If not, why not? Can it be proved? And if it can be proved that it does equal a square (which I doubt), what is the smallest value for which this occurs?

Answer 1

A square can only be $0,1,4,2 \mod(7)$. But $7n+13 \equiv 6 \mod(7)$ which is never possible. So $7n+13$ can never be a square.

Answer 2

\begin{align} 1^2 &\equiv 1\pmod 7 \\ 2^2 &\equiv 4\pmod 7 \\ 3^2 &\equiv 2\pmod 7 \\ 4^2 &\equiv 2\pmod 7 \\ 5^2 &\equiv 4\pmod 7 \\ 6^2 &\equiv 1\pmod 7 \\ 7^2 &\equiv 0\pmod 7 \\ 8^2 &\equiv 1\pmod 7 \\ 9^2 &\equiv 4\pmod 7 \\ 10^2 &\equiv 2\pmod 7 \\ 11^2 &\equiv 2\pmod7\\ 12^2 &\equiv 4\pmod7 \\ & \space\space\space\space\space\space\space\vdots \end{align}

It repeats, so a perfect square can only be 0,1,2,4 mod 7

$7n+13 \equiv 6 \mod 7$ which is clearly not a perfect square.

Answer 3

The answer by Prathyush Poduval is entirely correct, but the following perhaps goes a little deeper.

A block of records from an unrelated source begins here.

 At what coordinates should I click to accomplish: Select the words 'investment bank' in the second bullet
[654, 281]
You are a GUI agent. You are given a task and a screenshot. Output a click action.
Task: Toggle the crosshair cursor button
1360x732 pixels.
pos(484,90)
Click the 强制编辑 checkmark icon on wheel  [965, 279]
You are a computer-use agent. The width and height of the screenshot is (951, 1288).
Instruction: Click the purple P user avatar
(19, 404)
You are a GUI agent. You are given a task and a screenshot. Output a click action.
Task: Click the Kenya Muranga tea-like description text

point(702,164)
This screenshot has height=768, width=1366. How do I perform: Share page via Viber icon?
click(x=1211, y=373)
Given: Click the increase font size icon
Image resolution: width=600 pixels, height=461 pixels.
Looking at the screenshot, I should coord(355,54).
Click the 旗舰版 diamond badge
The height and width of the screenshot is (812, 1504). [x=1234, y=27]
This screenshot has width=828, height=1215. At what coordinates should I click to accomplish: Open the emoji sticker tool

There can be at most $3$ non-zero quadratic residues $\pmod 7$. To see this, note that if $k$ is any non-negative integer and $n$ is any of the $6$ integers such that $0<n<7$, and $n^2 \equiv m \pmod 7$ then:

$$(7k+n)^2 \equiv 7(7k^2+2kn)+n^2 \equiv n^2 \equiv m \pmod 7$$

$$(7-n)^2 \equiv 7(7-2n)+n^2 \equiv n^2 \equiv m \pmod 7$$

Hence the number of non-zero quadratic residues is at most $6/2 = 3$. To find all the non-zero quadratic residues it is therefore only necessary to consider:

$$1^2 \equiv 1 \pmod 7$$ $$2^2 \equiv 4 \pmod 7$$ $$3^2 \equiv 2 \pmod 7$$